Every entry should be returned exactly. Omit none of them.

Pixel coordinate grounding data
◆ ◆ ◆ ◆ ◆ ◆ ◆

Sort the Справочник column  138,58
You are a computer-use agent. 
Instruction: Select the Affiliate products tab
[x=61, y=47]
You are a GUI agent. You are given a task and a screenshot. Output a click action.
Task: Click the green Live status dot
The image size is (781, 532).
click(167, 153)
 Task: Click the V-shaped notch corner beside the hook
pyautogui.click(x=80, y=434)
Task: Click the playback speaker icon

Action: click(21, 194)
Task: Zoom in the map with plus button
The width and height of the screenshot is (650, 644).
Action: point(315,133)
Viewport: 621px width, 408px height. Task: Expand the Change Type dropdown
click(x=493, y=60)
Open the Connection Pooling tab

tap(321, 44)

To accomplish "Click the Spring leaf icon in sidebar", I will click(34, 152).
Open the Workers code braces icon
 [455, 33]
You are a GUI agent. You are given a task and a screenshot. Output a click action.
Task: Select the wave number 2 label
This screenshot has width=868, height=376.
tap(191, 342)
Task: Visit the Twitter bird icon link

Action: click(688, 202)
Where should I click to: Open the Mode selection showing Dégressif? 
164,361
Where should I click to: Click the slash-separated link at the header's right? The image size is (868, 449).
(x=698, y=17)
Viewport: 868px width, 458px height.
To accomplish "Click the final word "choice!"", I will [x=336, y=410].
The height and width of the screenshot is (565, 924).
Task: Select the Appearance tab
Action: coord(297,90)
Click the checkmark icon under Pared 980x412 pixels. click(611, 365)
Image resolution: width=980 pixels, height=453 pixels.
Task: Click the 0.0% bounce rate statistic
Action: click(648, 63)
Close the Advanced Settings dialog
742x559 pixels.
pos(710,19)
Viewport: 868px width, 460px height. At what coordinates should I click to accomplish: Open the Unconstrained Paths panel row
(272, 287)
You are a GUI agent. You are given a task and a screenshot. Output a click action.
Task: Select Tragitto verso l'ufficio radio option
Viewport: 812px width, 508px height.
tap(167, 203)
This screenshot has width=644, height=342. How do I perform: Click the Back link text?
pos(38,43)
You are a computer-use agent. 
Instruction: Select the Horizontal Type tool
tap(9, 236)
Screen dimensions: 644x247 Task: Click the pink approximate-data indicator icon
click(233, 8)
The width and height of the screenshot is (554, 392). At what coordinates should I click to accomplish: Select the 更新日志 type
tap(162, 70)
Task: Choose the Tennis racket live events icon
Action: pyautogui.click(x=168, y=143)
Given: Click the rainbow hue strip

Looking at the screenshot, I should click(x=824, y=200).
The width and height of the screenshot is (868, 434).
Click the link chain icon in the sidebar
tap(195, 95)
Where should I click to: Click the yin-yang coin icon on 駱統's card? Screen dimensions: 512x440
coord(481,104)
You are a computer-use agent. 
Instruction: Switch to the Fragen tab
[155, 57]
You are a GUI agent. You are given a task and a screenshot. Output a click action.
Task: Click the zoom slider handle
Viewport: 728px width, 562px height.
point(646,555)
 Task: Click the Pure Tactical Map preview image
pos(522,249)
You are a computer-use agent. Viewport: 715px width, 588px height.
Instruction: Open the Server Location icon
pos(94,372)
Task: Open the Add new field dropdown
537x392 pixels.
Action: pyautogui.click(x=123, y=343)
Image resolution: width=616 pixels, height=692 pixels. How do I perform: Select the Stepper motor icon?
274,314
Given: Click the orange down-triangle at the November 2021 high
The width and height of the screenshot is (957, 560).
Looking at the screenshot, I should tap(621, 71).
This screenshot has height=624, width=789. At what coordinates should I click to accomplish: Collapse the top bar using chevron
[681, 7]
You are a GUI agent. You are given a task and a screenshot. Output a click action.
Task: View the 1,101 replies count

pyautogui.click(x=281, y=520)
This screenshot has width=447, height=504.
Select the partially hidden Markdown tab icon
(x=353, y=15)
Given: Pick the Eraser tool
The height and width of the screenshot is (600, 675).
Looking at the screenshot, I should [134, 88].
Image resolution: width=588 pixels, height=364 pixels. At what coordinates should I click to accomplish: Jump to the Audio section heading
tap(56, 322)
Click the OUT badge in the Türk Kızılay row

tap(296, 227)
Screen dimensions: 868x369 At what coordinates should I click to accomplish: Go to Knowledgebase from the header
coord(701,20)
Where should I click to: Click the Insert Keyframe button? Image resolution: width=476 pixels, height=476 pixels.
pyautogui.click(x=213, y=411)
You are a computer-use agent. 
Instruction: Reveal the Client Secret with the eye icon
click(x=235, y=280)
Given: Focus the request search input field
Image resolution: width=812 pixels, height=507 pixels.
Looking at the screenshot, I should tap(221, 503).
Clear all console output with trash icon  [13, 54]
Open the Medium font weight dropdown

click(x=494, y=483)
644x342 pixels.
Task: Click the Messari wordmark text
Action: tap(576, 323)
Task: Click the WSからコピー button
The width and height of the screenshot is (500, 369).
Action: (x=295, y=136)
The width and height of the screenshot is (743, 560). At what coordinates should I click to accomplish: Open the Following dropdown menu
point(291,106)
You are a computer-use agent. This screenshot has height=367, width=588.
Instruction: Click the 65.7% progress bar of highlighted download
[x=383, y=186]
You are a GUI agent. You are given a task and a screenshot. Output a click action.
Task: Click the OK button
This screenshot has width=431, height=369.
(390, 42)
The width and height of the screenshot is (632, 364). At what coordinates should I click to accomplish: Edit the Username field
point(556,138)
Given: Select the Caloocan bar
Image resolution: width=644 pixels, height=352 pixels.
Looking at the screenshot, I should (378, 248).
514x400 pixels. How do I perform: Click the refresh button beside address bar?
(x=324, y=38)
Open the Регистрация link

◆ ◆ ◆ ◆ ◆ ◆ ◆

• _Response for this exercise_
Sort the Справочник column  138,58
You are a computer-use agent. 
Instruction: Select the Affiliate products tab
[x=61, y=47]
You are a GUI agent. You are given a task and a screenshot. Output a click action.
Task: Click the green Live status dot
The image size is (781, 532).
click(167, 153)
 Task: Click the V-shaped notch corner beside the hook
pyautogui.click(x=80, y=434)
Task: Click the playback speaker icon

Action: click(21, 194)
Task: Zoom in the map with plus button
The width and height of the screenshot is (650, 644).
Action: point(315,133)
Viewport: 621px width, 408px height. Task: Expand the Change Type dropdown
click(x=493, y=60)
Open the Connection Pooling tab

tap(321, 44)

To accomplish "Click the Spring leaf icon in sidebar", I will click(34, 152).
Open the Workers code braces icon
 [455, 33]
You are a GUI agent. You are given a task and a screenshot. Output a click action.
Task: Select the wave number 2 label
This screenshot has width=868, height=376.
tap(191, 342)
Task: Visit the Twitter bird icon link

Action: click(688, 202)
Where should I click to: Open the Mode selection showing Dégressif? 
164,361
Where should I click to: Click the slash-separated link at the header's right? The image size is (868, 449).
(x=698, y=17)
Viewport: 868px width, 458px height.
To accomplish "Click the final word "choice!"", I will [x=336, y=410].
The height and width of the screenshot is (565, 924).
Task: Select the Appearance tab
Action: coord(297,90)
Click the checkmark icon under Pared 980x412 pixels. click(611, 365)
Image resolution: width=980 pixels, height=453 pixels.
Task: Click the 0.0% bounce rate statistic
Action: click(648, 63)
Close the Advanced Settings dialog
742x559 pixels.
pos(710,19)
Viewport: 868px width, 460px height. At what coordinates should I click to accomplish: Open the Unconstrained Paths panel row
(272, 287)
You are a GUI agent. You are given a task and a screenshot. Output a click action.
Task: Select Tragitto verso l'ufficio radio option
Viewport: 812px width, 508px height.
tap(167, 203)
This screenshot has width=644, height=342. How do I perform: Click the Back link text?
pos(38,43)
You are a computer-use agent. 
Instruction: Select the Horizontal Type tool
tap(9, 236)
Screen dimensions: 644x247 Task: Click the pink approximate-data indicator icon
click(233, 8)
The width and height of the screenshot is (554, 392). At what coordinates should I click to accomplish: Select the 更新日志 type
tap(162, 70)
Task: Choose the Tennis racket live events icon
Action: pyautogui.click(x=168, y=143)
Given: Click the rainbow hue strip

Looking at the screenshot, I should click(x=824, y=200).
The width and height of the screenshot is (868, 434).
Click the link chain icon in the sidebar
tap(195, 95)
Where should I click to: Click the yin-yang coin icon on 駱統's card? Screen dimensions: 512x440
coord(481,104)
You are a computer-use agent. 
Instruction: Switch to the Fragen tab
[155, 57]
You are a GUI agent. You are given a task and a screenshot. Output a click action.
Task: Click the zoom slider handle
Viewport: 728px width, 562px height.
point(646,555)
 Task: Click the Pure Tactical Map preview image
pos(522,249)
You are a computer-use agent. Viewport: 715px width, 588px height.
Instruction: Open the Server Location icon
pos(94,372)
Task: Open the Add new field dropdown
537x392 pixels.
Action: pyautogui.click(x=123, y=343)
Image resolution: width=616 pixels, height=692 pixels. How do I perform: Select the Stepper motor icon?
274,314
Given: Click the orange down-triangle at the November 2021 high
The width and height of the screenshot is (957, 560).
Looking at the screenshot, I should tap(621, 71).
This screenshot has height=624, width=789. At what coordinates should I click to accomplish: Collapse the top bar using chevron
[681, 7]
You are a GUI agent. You are given a task and a screenshot. Output a click action.
Task: View the 1,101 replies count

pyautogui.click(x=281, y=520)
This screenshot has width=447, height=504.
Select the partially hidden Markdown tab icon
(x=353, y=15)
Given: Pick the Eraser tool
The height and width of the screenshot is (600, 675).
Looking at the screenshot, I should [134, 88].
Image resolution: width=588 pixels, height=364 pixels. At what coordinates should I click to accomplish: Jump to the Audio section heading
tap(56, 322)
Click the OUT badge in the Türk Kızılay row

tap(296, 227)
Screen dimensions: 868x369 At what coordinates should I click to accomplish: Go to Knowledgebase from the header
coord(701,20)
Where should I click to: Click the Insert Keyframe button? Image resolution: width=476 pixels, height=476 pixels.
pyautogui.click(x=213, y=411)
You are a computer-use agent. 
Instruction: Reveal the Client Secret with the eye icon
click(x=235, y=280)
Given: Focus the request search input field
Image resolution: width=812 pixels, height=507 pixels.
Looking at the screenshot, I should tap(221, 503).
Clear all console output with trash icon  [13, 54]
Open the Medium font weight dropdown

click(x=494, y=483)
644x342 pixels.
Task: Click the Messari wordmark text
Action: tap(576, 323)
Task: Click the WSからコピー button
The width and height of the screenshot is (500, 369).
Action: (x=295, y=136)
The width and height of the screenshot is (743, 560). At what coordinates should I click to accomplish: Open the Following dropdown menu
point(291,106)
You are a computer-use agent. This screenshot has height=367, width=588.
Instruction: Click the 65.7% progress bar of highlighted download
[x=383, y=186]
You are a GUI agent. You are given a task and a screenshot. Output a click action.
Task: Click the OK button
This screenshot has width=431, height=369.
(390, 42)
The width and height of the screenshot is (632, 364). At what coordinates should I click to accomplish: Edit the Username field
point(556,138)
Given: Select the Caloocan bar
Image resolution: width=644 pixels, height=352 pixels.
Looking at the screenshot, I should (378, 248).
514x400 pixels. How do I perform: Click the refresh button beside address bar?
(x=324, y=38)
Open the Регистрация link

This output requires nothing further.